Implements a three-layer tensorflow neural network: LINEAR->RELU->LINEAR->RELU->LINEAR->SOFTMAX.
Arguments:
X_train -- training set, of shape (input size = 12288, number of training examples = 1080)
Y_train -- test set, of shape (output size = 6, number of training examples = 1080)
X_test -- training set, of shape (input size = 12288, number of training examples = 120)
Y_test -- test set, of shape (output size = 6, number of test examples = 120)
learning_rate -- learning rate of the optimization
lambd -- L2 regularization hyperparameter
train_keep_prob -- probability of keeping a neuron in hidden layer for dropout implementation
num_epochs -- number of epochs of the optimization loop
minibatch_size -- size of a minibatch
print_cost -- True to print the cost every 100 epochs
Returns:
parameters -- parameters learnt by the model. They can then be used to predict.
"""
ops.reset_default_graph() # to be able to rerun the model without overwriting tf variables
tf.set_random_seed(1) # to keep consistent results
seed = 3 # to keep consistent results
(n_x, m) = X_train.shape # (n_x: input size, m : number of examples in the train set)
n_y = Y_train.shape[0] # n_y : output size
costs = [] # To keep track of the cost
# Create Placeholders of shape (n_x, n_y)
X, Y = create_placeholders(n_x, n_y)
keep_prob = tf.placeholder(tf.float32)
# Initialize parameters
parameters = initialize_parameters()
# Forward propagation: Build the forward propagation in the tensorflow graph
Z3 = forward_propagation(X, parameters, keep_prob)
# Cost function: Add cost function to tensorflow graph
cost = compute_cost(Z3, Y, parameters, lambd)
# Backpropagation.
optimizer = tf.train.AdamOptimizer(learning_rate = learning_rate).minimize(cost)
# Initialize all the variables
init = tf.global_variables_initializer()
# Start the session to compute the tensorflow graph
with tf.Session() as sess:
# Run the initialization
sess.run(init)
# Do the training loop
for epoch in range(num_epochs):
epoch_cost = 0. # Defines a cost related to an epoch
num_minibatches = int(m / minibatch_size) # number of minibatches of size minibatch_size in the train set
seed = seed + 1
minibatches = random_mini_batches(X_train, Y_train, minibatch_size, seed)

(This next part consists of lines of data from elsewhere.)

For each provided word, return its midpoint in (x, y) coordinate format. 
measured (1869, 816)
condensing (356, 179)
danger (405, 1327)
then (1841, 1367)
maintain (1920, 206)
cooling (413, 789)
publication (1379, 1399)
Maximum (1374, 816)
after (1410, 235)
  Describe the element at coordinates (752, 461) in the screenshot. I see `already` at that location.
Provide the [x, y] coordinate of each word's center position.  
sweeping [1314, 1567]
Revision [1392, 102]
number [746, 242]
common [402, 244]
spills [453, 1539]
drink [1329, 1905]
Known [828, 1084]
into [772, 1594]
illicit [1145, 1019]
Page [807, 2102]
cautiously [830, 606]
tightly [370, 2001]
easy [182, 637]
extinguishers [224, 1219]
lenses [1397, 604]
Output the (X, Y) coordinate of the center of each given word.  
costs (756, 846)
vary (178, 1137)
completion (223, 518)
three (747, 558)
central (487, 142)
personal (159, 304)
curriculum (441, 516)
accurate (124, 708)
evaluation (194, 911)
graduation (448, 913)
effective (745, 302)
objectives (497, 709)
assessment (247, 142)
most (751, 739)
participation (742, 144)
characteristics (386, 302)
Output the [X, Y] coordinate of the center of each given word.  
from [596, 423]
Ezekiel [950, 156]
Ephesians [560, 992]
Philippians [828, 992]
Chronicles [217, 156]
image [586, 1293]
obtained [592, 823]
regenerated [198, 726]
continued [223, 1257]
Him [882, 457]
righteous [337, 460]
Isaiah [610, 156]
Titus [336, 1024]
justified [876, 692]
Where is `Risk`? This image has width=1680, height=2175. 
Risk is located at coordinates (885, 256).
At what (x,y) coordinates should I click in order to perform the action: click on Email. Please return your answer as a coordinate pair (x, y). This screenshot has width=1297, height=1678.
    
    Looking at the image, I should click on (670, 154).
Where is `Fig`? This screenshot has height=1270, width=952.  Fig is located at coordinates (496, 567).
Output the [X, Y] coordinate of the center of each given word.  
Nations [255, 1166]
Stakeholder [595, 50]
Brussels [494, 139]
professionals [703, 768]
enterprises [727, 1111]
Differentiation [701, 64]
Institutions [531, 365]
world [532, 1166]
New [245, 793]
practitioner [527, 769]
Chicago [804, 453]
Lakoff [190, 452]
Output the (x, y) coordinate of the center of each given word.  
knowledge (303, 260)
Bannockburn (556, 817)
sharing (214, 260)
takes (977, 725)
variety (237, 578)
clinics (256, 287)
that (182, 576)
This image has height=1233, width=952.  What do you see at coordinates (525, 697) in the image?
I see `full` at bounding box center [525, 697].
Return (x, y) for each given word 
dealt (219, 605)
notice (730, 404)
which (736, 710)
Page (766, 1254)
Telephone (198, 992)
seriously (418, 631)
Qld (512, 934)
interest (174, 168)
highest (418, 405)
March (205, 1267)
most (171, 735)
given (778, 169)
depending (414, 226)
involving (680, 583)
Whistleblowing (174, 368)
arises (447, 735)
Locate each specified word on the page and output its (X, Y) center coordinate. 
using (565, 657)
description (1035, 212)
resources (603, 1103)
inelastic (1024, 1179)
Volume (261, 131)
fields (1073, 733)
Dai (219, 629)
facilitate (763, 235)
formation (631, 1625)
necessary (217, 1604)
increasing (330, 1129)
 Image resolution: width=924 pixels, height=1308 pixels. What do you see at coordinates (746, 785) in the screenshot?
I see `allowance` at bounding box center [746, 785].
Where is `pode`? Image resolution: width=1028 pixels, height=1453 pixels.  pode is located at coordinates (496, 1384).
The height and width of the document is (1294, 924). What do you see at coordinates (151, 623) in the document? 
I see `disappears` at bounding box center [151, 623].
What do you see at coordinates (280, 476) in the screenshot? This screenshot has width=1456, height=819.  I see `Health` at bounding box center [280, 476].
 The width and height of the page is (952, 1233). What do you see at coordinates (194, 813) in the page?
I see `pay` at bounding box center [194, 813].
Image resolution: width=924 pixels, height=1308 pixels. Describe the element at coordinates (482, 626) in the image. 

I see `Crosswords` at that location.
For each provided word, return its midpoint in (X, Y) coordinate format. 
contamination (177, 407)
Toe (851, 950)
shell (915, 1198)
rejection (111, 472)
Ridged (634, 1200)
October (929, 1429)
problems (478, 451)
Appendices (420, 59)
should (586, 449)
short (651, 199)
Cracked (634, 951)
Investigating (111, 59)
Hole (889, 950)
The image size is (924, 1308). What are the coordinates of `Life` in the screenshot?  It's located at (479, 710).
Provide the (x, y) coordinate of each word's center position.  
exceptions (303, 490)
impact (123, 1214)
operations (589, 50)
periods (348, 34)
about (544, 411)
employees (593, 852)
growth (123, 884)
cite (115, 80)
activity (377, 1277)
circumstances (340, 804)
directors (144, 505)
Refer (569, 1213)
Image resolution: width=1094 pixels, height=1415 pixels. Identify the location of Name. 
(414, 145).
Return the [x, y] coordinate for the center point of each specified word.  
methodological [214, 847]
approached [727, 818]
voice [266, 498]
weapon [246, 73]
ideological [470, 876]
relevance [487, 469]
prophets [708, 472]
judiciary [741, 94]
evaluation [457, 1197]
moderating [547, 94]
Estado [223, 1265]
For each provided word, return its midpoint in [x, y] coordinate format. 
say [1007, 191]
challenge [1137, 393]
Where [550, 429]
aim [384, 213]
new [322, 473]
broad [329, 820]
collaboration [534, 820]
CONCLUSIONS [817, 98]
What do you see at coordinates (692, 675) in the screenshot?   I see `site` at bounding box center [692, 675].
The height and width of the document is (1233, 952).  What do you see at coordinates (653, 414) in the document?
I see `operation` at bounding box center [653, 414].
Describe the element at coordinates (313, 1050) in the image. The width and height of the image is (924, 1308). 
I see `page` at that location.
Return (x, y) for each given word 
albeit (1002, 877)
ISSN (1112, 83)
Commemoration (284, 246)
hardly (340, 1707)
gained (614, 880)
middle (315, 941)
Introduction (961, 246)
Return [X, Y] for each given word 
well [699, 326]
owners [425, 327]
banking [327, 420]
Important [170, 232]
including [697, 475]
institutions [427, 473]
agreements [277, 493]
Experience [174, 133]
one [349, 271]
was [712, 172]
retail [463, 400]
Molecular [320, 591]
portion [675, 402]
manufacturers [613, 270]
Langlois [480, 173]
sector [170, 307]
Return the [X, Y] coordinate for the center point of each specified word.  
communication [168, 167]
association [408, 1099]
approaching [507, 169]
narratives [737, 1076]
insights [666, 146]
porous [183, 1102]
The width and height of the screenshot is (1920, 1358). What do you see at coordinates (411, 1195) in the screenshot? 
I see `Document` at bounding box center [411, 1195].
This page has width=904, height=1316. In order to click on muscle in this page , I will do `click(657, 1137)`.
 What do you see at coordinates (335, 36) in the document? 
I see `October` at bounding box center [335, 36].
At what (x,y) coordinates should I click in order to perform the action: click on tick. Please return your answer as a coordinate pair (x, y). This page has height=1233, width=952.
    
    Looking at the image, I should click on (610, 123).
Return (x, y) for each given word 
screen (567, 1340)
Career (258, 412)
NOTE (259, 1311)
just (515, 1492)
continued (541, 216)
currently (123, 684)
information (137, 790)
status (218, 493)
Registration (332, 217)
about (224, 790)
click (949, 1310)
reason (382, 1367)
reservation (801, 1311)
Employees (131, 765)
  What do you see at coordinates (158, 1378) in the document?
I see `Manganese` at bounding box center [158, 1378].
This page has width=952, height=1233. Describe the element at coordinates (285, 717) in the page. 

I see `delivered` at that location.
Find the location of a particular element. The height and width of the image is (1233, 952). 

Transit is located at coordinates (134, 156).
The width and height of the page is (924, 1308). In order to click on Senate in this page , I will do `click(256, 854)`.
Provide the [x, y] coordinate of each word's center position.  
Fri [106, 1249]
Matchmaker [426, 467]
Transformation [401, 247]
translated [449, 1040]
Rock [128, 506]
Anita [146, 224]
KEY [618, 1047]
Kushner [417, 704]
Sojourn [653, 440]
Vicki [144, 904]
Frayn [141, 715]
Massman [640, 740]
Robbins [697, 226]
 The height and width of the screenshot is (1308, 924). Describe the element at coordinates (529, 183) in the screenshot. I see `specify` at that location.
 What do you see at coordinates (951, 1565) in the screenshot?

for minibatch in minibatches:
# Select a minibatch
(minibatch_X, minibatch_Y) = minibatch
# IMPORTANT: The line that runs the graph on a minibatch.
# Run the session to execute the "optimizer" and the "cost", the feedict should contain a minibatch for (X,Y).
_ , minibatch_cost = sess.run([optimizer, cost], feed_dict={X: minibatch_X, Y: minibatch_Y, keep_prob: train_keep_prob})
epoch_cost += minibatch_cost / num_minibatches
# Print the cost every epoch
if print_cost == True and epoch % 100 == 0:
print ("Cost after epoch %i: %f" % (epoch, epoch_cost))
if print_cost == True and epoch % 5 == 0:
costs.append(epoch_cost)
# plot the cost
plt.plot(np.squeeze(costs))
plt.ylabel('cost')
plt.xlabel('iterations (per tens)')
plt.title("Learning rate =" + str(learning_rate))
plt.show()
# lets save the parameters in a variable
parameters = sess.run(parameters)
print ("Parameters have been trained!")
# Calculate the correct predictions
correct_prediction = tf.equal(tf.argmax(Z3), tf.argmax(Y))
# Calculate accuracy on the test set
accuracy = tf.reduce_mean(tf.cast(correct_prediction, "float"))
print ("Train Accuracy:", accuracy.eval({X: X_train, Y: Y_train, keep_prob: 1.0}))
print ("Test Accuracy:", accuracy.eval({X: X_test, Y: Y_test, keep_prob: 1.0}))
return parameters
The algo is correct. It is just the keep_prob = 0.5 is too low.
Managed to get 87% accuracy on the test set with the following hyperparameters:
learning_rate = 0.00002, lambd = 0.03, train_keep_prob = 0.90, num_epochs = 1500, minibatch_size = 32,
In the first case your model was overfitting to the data, hence the large difference between the train and test accuracy. Dropout is a regularization technique to reduce the variance of the model by reducing the effect of particular nodes and hence prevent overfitting. But keeping the keep_prob = 0.5(too low) weakens the model and hence it underfits severely to the data, giving an accuracy as low as 16%. You should iterate by gradually decreasing the keep_prob value untill you find a suitable value.